> _Brief_: Nothing is to be altered; the data must be repeated exactly.

> _Data shown_:
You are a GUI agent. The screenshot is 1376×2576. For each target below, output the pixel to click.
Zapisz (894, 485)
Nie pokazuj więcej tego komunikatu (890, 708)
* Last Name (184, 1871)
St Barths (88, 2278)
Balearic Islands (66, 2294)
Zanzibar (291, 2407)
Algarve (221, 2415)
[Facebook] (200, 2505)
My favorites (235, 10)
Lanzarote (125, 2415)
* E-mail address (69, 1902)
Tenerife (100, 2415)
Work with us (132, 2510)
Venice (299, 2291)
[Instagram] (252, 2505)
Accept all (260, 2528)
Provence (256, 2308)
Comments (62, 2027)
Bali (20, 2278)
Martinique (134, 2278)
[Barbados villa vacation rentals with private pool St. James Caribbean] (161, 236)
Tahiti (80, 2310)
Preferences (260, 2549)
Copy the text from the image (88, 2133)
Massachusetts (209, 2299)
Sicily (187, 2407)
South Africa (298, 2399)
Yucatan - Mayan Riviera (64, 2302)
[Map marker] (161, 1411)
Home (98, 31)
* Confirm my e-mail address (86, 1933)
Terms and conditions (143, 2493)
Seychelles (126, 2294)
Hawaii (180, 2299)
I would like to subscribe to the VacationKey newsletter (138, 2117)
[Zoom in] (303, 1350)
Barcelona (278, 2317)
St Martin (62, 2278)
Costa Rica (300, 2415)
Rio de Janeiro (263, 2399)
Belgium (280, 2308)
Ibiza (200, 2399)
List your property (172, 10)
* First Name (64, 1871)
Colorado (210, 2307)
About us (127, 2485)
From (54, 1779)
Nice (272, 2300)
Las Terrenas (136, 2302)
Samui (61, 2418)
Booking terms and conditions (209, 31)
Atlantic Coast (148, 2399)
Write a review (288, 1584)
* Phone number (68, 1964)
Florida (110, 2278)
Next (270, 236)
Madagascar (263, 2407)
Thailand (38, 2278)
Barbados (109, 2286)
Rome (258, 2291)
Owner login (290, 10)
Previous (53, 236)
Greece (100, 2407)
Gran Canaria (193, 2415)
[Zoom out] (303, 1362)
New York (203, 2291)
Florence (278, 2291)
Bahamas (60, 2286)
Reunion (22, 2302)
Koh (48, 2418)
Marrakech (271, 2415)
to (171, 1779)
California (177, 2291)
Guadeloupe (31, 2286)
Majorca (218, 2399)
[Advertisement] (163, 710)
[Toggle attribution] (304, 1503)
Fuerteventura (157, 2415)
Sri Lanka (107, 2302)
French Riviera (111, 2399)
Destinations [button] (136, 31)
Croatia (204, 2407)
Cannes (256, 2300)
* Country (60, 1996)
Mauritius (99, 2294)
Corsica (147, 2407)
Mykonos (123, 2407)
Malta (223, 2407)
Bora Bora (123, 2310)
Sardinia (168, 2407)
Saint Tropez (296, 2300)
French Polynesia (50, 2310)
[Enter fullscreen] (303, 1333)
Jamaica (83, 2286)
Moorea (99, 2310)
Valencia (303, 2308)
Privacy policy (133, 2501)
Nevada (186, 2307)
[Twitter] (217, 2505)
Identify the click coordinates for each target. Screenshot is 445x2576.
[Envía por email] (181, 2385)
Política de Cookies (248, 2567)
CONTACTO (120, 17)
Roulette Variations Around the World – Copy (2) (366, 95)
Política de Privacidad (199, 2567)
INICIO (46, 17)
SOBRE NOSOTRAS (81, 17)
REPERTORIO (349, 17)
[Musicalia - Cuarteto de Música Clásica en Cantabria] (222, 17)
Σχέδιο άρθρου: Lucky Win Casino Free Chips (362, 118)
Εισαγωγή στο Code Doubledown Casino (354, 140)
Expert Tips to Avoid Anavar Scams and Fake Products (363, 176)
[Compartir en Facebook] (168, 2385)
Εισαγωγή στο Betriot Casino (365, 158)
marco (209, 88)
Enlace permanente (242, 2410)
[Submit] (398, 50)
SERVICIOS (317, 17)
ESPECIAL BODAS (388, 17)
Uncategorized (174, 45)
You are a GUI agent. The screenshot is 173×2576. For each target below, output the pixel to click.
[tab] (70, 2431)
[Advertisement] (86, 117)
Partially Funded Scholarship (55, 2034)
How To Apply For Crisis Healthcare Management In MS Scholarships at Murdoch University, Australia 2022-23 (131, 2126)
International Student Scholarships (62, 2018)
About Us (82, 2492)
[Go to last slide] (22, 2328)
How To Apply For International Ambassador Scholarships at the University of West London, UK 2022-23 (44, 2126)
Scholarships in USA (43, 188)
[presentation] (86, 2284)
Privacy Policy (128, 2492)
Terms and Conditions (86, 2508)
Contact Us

> _Exercise response_:
You are a GUI agent. The screenshot is 1376×2576. For each target below, output the pixel to click.
Zapisz (894, 485)
Nie pokazuj więcej tego komunikatu (890, 708)
* Last Name (184, 1871)
St Barths (88, 2278)
Balearic Islands (66, 2294)
Zanzibar (291, 2407)
Algarve (221, 2415)
[Facebook] (200, 2505)
My favorites (235, 10)
Lanzarote (125, 2415)
* E-mail address (69, 1902)
Tenerife (100, 2415)
Work with us (132, 2510)
Venice (299, 2291)
[Instagram] (252, 2505)
Accept all (260, 2528)
Provence (256, 2308)
Comments (62, 2027)
Bali (20, 2278)
Martinique (134, 2278)
[Barbados villa vacation rentals with private pool St. James Caribbean] (161, 236)
Tahiti (80, 2310)
Preferences (260, 2549)
Copy the text from the image (88, 2133)
Massachusetts (209, 2299)
Sicily (187, 2407)
South Africa (298, 2399)
Yucatan - Mayan Riviera (64, 2302)
[Map marker] (161, 1411)
Home (98, 31)
* Confirm my e-mail address (86, 1933)
Terms and conditions (143, 2493)
Seychelles (126, 2294)
Hawaii (180, 2299)
I would like to subscribe to the VacationKey newsletter (138, 2117)
[Zoom in] (303, 1350)
Barcelona (278, 2317)
St Martin (62, 2278)
Costa Rica (300, 2415)
Rio de Janeiro (263, 2399)
Belgium (280, 2308)
Ibiza (200, 2399)
List your property (172, 10)
* First Name (64, 1871)
Colorado (210, 2307)
About us (127, 2485)
From (54, 1779)
Nice (272, 2300)
Las Terrenas (136, 2302)
Samui (61, 2418)
Booking terms and conditions (209, 31)
Atlantic Coast (148, 2399)
Write a review (288, 1584)
* Phone number (68, 1964)
Florida (110, 2278)
Next (270, 236)
Madagascar (263, 2407)
Thailand (38, 2278)
Barbados (109, 2286)
Rome (258, 2291)
Owner login (290, 10)
Previous (53, 236)
Greece (100, 2407)
Gran Canaria (193, 2415)
[Zoom out] (303, 1362)
New York (203, 2291)
Florence (278, 2291)
Bahamas (60, 2286)
Reunion (22, 2302)
Koh (48, 2418)
Marrakech (271, 2415)
to (171, 1779)
California (177, 2291)
Guadeloupe (31, 2286)
Majorca (218, 2399)
[Advertisement] (163, 710)
[Toggle attribution] (304, 1503)
Fuerteventura (157, 2415)
Sri Lanka (107, 2302)
French Riviera (111, 2399)
Destinations [button] (136, 31)
Croatia (204, 2407)
Cannes (256, 2300)
* Country (60, 1996)
Mauritius (99, 2294)
Corsica (147, 2407)
Mykonos (123, 2407)
Malta (223, 2407)
Bora Bora (123, 2310)
Sardinia (168, 2407)
Saint Tropez (296, 2300)
French Polynesia (50, 2310)
[Enter fullscreen] (303, 1333)
Jamaica (83, 2286)
Moorea (99, 2310)
Valencia (303, 2308)
Privacy policy (133, 2501)
Nevada (186, 2307)
[Twitter] (217, 2505)
Identify the click coordinates for each target. Screenshot is 445x2576.
[Envía por email] (181, 2385)
Política de Cookies (248, 2567)
CONTACTO (120, 17)
Roulette Variations Around the World – Copy (2) (366, 95)
Política de Privacidad (199, 2567)
INICIO (46, 17)
SOBRE NOSOTRAS (81, 17)
REPERTORIO (349, 17)
[Musicalia - Cuarteto de Música Clásica en Cantabria] (222, 17)
Σχέδιο άρθρου: Lucky Win Casino Free Chips (362, 118)
Εισαγωγή στο Code Doubledown Casino (354, 140)
Expert Tips to Avoid Anavar Scams and Fake Products (363, 176)
[Compartir en Facebook] (168, 2385)
Εισαγωγή στο Betriot Casino (365, 158)
marco (209, 88)
Enlace permanente (242, 2410)
[Submit] (398, 50)
SERVICIOS (317, 17)
ESPECIAL BODAS (388, 17)
Uncategorized (174, 45)
You are a GUI agent. The screenshot is 173×2576. For each target below, output the pixel to click.
[tab] (70, 2431)
[Advertisement] (86, 117)
Partially Funded Scholarship (55, 2034)
How To Apply For Crisis Healthcare Management In MS Scholarships at Murdoch University, Australia 2022-23 (131, 2126)
International Student Scholarships (62, 2018)
About Us (82, 2492)
[Go to last slide] (22, 2328)
How To Apply For International Ambassador Scholarships at the University of West London, UK 2022-23 (44, 2126)
Scholarships in USA (43, 188)
[presentation] (86, 2284)
Privacy Policy (128, 2492)
Terms and Conditions (86, 2508)
Contact Us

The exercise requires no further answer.